For literature, or his beloved opera, Nora doesn’t care “a rambling damn” (an expression from Ulysses, which suggests that many of her colloquialisms leak into his writing). Despite this, she has an understanding of his obsessiveness. “The writing is like a great want in him, a hunger that can’t be sated,” she says. Though she thinks Ulysses is an incoherent mess, “not a story at all”, she believes in him.

Nora has a mind of her own, and optimism in spade-loads, and O’Connor shows her to be an irresistible muse for Joyce. He asks her over and over again to tell him the story about her encounter with a lascivious priest and her youthful relationships, so he can write about them. When Jim repeatedly goes to watch the same opera ‑ La Bohème ‑ Nora tells her Italian friend Clothilde: “He needs to swallow stories many times in order to construct better ones himself.”

O’Connor’s handling of the balancing scales between their almost constant impecuniousness and spectacular good fortune is a feat of narrative tension. At one point, Nora has to take in laundry to supplement Jim’s precarious income from teaching, and Jim’s brother Stannie joins them in Trieste, providing financial support in times of crisis. While Edna O’Brien’s book suggests that there was antipathy between Stannie and Nora, O’Connor reveals an attraction that becomes a temptation.

Joyce is reckless, not only with money but also with his students, to whom he recommends drinking absinthe on an empty stomach, “to broaden their minds”. When Jim is away, Nora is not unaware that he may be philandering: “you so clearly lie with prostitutes, for that itch that ails you is got no other way”. Despite this, she sticks with him. Barnacle by name and barnacle by nature.
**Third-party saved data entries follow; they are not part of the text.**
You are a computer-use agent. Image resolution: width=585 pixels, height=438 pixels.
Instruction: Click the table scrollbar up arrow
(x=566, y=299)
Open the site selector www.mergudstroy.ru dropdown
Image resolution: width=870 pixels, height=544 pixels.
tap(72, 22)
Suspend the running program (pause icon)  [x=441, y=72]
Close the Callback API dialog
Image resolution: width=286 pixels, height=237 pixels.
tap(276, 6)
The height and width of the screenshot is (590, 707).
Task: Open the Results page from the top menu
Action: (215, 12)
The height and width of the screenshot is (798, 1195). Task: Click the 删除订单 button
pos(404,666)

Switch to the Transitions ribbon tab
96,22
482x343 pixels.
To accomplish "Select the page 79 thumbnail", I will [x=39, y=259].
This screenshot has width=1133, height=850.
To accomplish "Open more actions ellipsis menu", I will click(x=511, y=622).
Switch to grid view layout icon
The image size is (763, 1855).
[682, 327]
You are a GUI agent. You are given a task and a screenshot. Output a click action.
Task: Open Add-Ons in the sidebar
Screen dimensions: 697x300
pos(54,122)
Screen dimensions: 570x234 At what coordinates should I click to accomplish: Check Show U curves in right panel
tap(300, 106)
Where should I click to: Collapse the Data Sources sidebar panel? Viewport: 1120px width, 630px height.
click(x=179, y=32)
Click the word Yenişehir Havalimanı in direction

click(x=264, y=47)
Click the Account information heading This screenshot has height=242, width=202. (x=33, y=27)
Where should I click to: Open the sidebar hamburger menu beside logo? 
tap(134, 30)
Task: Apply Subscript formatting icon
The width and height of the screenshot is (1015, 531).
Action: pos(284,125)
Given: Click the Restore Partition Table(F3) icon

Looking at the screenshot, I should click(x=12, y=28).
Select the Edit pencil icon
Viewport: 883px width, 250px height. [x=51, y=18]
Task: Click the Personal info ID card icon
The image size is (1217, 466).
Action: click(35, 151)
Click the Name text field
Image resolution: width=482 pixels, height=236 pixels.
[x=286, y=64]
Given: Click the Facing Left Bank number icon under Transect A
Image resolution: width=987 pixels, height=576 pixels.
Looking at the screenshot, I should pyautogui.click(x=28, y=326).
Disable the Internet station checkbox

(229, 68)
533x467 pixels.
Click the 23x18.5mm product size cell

Joyce is self-aware, but it is only to Nora that he will admit he is an “envious, proud, lonely, discontented man”, nursing small ills, as Nora puts it, “like pets”. She has to cope with his gloom when he reads about a book that’s been published by “some fellow he knew in college”, while his own publishers have decided not to go ahead with his book. At that point, Jim decides to turn his back on Ireland and the Irish: “the betrayers, the useless bog, the cheating swindlers with swill as blood”. Despite this, after a painful fourteen-year delay, when Dubliners is finally published in London, Nora describes how, “we’re like sausages dancing in hot butter, so jittery are we”, waiting to see how the book is reviewed in The Irish Times.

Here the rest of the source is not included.